The call for submissions for Love, Castro Street specified that essays did not have to center around Castro Street, and Jim Van Buskirk, one of the editors, assured me that I could be as critical as I wanted. So I decided to write about the end of San Francisco as a place where marginalized queers can go to create community, culture and resistance -- an end coming about due to the gentrification, homogenization and suburbanization of San Francisco, as well as the overwhelming assimilation and apathy of most gay and queer San Franciscans. But then I decided that in order to write about the end, I had to write about the beginning -- for me -- which was the early '90s, when I first moved to San Francisco, a time so filled with longing and desperation that, almost 15 years later, I've barely begun to write about it. I started to write that essay -- I wrote the first section -- but then I decided that there was way too much to squeeze into the two weeks allotted before the deadline. In fact, writing about the end of San Francisco may end up being a whole book -- I'm not sure yet, but here's the beginning of the project:
We knew it was the beginning of the end, but still it was the beginning. Most of us had recently escaped monstrous families of origin, we were scarred and broken and brutalized but determined to create something else, something we could live with, something we could call home or healing or even just help, I need help here, can you help? We were incest survivors, whores, outcast kids, vegans, runaways, and sexual renegades trying not to disappear. We knew that the world wanted us dead, but we were ready for something else -- we didn't always know what it was, but we were ready -- if we weren't ready, then we were getting ready.
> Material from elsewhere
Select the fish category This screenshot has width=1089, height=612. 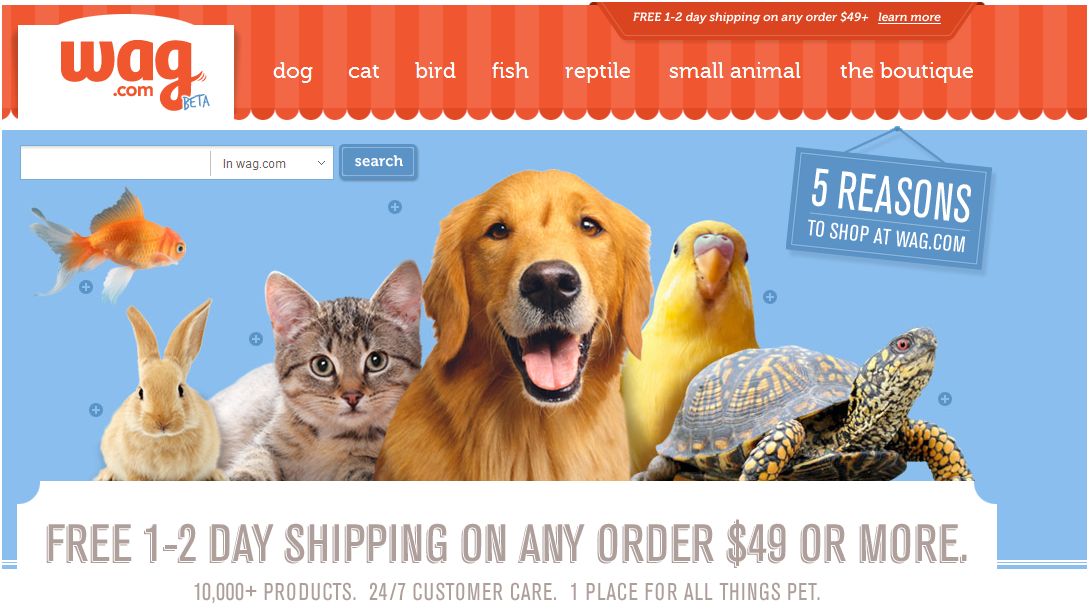pyautogui.click(x=510, y=71)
It was the Mission in the early '90s and we were queer freaks and artists and activists and sluts creating defiant and desperate ways to love and lust for and take care of one another in crowded, crumbling apartments painted in garish hues and decorated with other people's trash. We paraded down the streets in bold and ragged clothes too big or too small, we shared thriftstore treasures and recipes and strategies for getting day-glow hair dye to last. We were manic and maniacal, craving intensity and sharing breakdowns. We exchanged manifestos and 'zines and fliers and gossip, got in dramatic fights over politics, over the weather, over clothing, over who was sleeping with whom, we held each other, we painted each other's nails and broke down, honey we broke down.
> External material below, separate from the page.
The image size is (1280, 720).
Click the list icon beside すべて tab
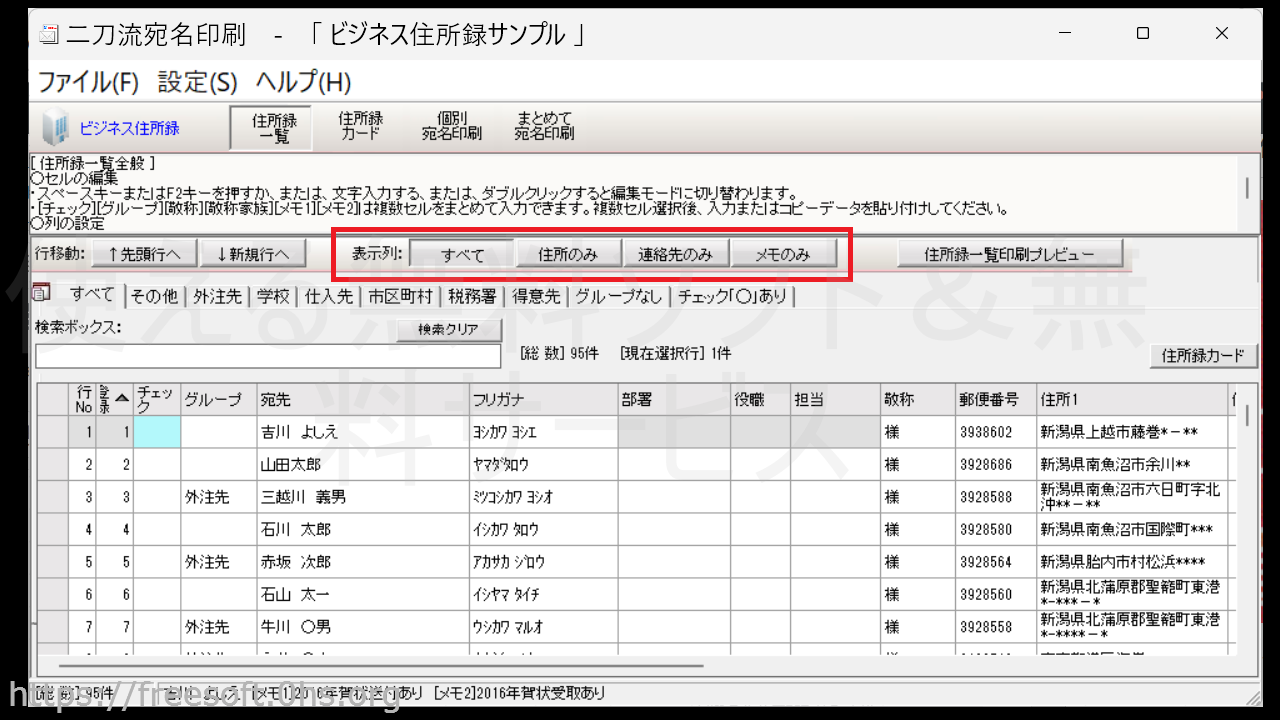tap(42, 293)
This was the early '90s in San Francisco, and everywhere people were dying of AIDS and drug addiction and suicide and some of the dead were among us, just like us, just trying to survive. Others were more in the distance, the elders we barely got to know except through their loss. We went crazy and cried a lot, or went crazy and stopped crying, or just went crazy. We talked about surviving rape and childhood; we organized potlucks and office takeovers; we fought for syringe distribution and universal healthcare; we fought against police brutality, gentrification and prison; we fought one another.
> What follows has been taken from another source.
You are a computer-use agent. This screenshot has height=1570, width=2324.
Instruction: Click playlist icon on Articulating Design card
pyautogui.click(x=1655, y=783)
Occasionally, we won. Our heroes were the writers whose books we exchanged with lightning speed, queer writers who showed us there was maybe a little bit of hope in a world of loss: David Wojnarowicz and Dorothy Allison and Cherrie Moraga, Sapphire and Leslie Feinberg and Monique Wittig. Oh -- and The Courage to Heal, definitely The Courage to Heal.
We were huddled and dreaming outside of the status quo, but still we were gentrifiers -- we knew that. Some of us had grown up rich and more of us poor, but we could see the way that queer freaks and artists and activists and sluts made the Mission a safer place for the yuppies we despised. We had crazy hair and strange piercings and facial tattoos, but still we were mostly white and young and hip, even if we would have denied the young and hip part. We brought the trendy restaurants and boutiques that we gazed at with anguish and disgust, the partying suburbanites we scorned -- it was our fault that clueless white people now saw the Mission not just as a high-crime Latino neighborhood or only a place for thugs and welfare cheats and crack addicts on disability. We were the beginning of the end and we didn't know what to do because we'd just found the beginning.
On another note, I'm absolutely thrilled that I finished my new anthology, Nobody Passes: Rejecting the Rules of Gender and Conformity, and it's brilliant! After much arguing with the publisher, I did not end up having to cut anything that I didn't want to. The book will be out in January, but I'll give you way more information before then.